After a few seasons looking at the history and heritage of her immediate surroundings, Emily Smith is taking Lafayette 148 on a trip outside New York State lines and heading west, to Marfa, Texas. “I went in July to visit the Chinati foundation, and it was amazing, but what was more striking was the whole environment around it,” Smith recalled at the brand’s Brooklyn Navy Yard headquarters. “The drive from El Paso to Marfa itself, you go through a town that has a population of, like, 73 people. There’s a certain desolation, the landscape was so beautiful, the crumbling architecture; so all of that became the inspiration.” The collection is less about referencing Donald Judd’s art, and more about reproducing the mood of a place that’s intrinsically tied to the art and the people that live there.
A trench coat with a print that looked like oilslicks but was really tree branches reproduced via Cyanotype printing was made from a fabric with a metallic yarn woven through so “you can naturally make it as scrunched as you want.” A sense of playfulness has long been part of the experimental process that Smith and her team engage in as they develop new materials, though rarely has it manifested in the final product so directly. A metallic fabric with a velveteen finish was distressed and garment pleated to create dresses and separates with the “rugged” texture of concrete or maybe tree bark. Lafayette 148’s signature paper-thin leather was cut into squares and pieced together with a delicate eyelet, to form a boxy short sleeve button-down and matching pencil skirt; with their straight lines and negative space, they were the most direct reference to Judd’s work.
But it wasn’t just the novelty fabrics that held allure.
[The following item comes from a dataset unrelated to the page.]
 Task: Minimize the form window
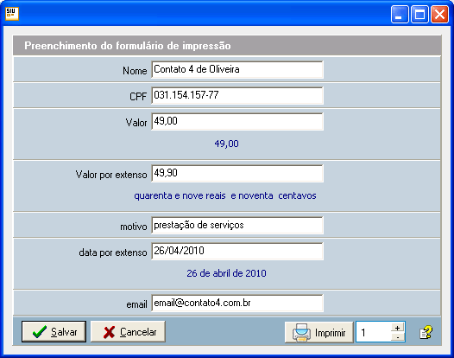400,14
A simple silk and linen blend blouse with a v-neck and a delicately blooming sleeve in a shade of marigold sand, a brown tailored short suit made from cotton poplin, and a sleeveless shift dress in a cotton twill with frayed seams were also appealing. “We didn’t want anything to feel too precious,” Smith said.“We were thinking about the desert and its absence of water, so we developed fabrics that are really able to quench that thirst for something.”